■ Records provided:
——————

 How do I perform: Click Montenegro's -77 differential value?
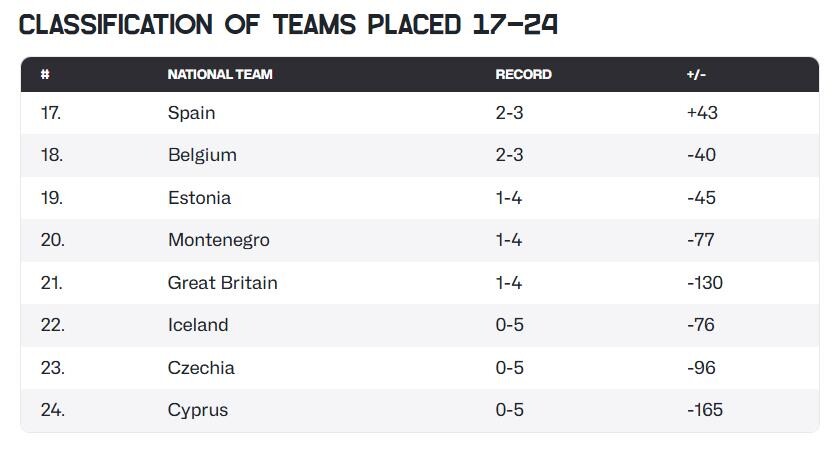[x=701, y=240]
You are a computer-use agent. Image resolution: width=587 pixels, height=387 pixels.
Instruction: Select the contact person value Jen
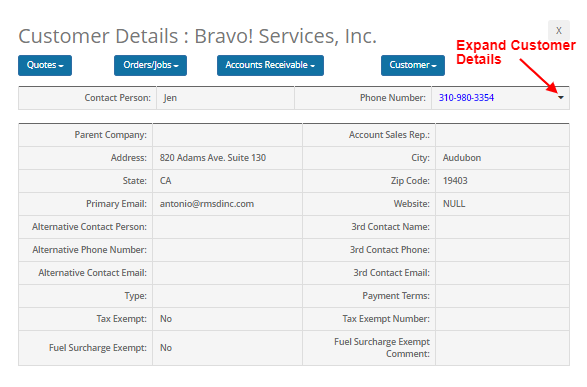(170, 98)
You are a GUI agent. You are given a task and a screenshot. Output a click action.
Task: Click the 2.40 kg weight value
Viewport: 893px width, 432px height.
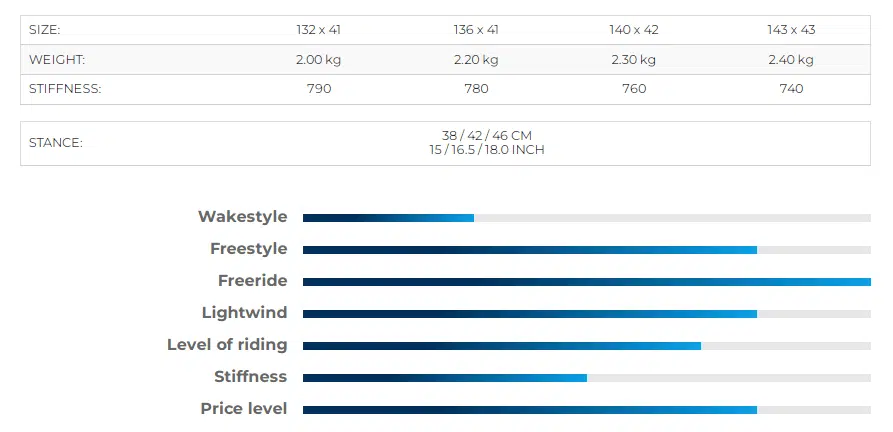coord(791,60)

——————

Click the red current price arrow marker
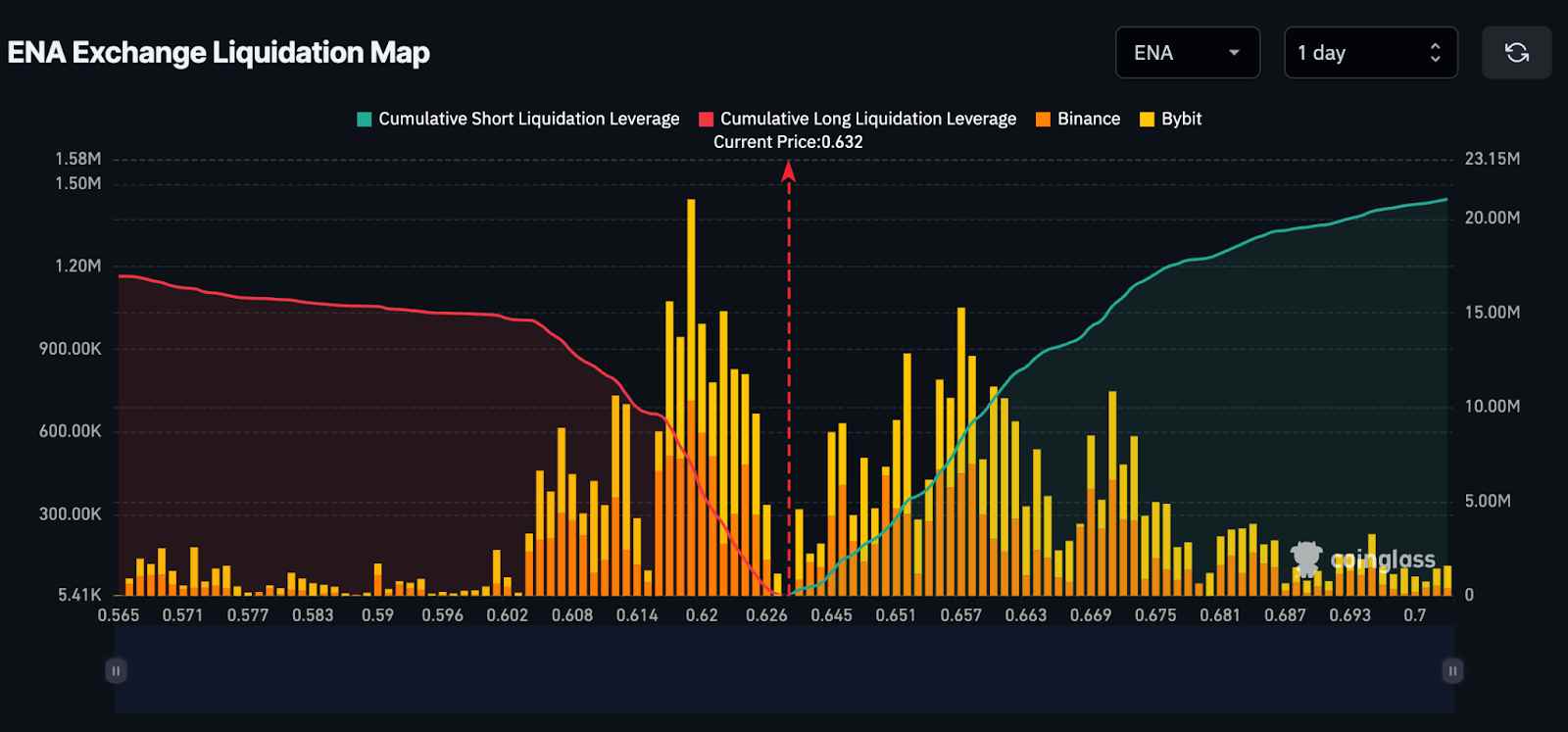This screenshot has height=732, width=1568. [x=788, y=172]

——————

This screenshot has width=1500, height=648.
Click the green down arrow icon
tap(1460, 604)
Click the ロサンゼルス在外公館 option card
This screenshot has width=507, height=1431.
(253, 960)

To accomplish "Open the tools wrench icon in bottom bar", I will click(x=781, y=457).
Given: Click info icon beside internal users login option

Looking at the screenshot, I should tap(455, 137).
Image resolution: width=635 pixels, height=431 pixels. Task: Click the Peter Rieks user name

——————

■ Task:
Within the listing above, locate the line containing "This screenshot has width=507, height=1431." and the line containing "Image resolution: width=635". Reproduce those two lines and all lines between them exactly, with nothing added.

■ Answer:
This screenshot has width=507, height=1431.
(253, 960)

To accomplish "Open the tools wrench icon in bottom bar", I will click(x=781, y=457).
Given: Click info icon beside internal users login option

Looking at the screenshot, I should tap(455, 137).
Image resolution: width=635 pixels, height=431 pixels. Task: Click the Peter Rieks user name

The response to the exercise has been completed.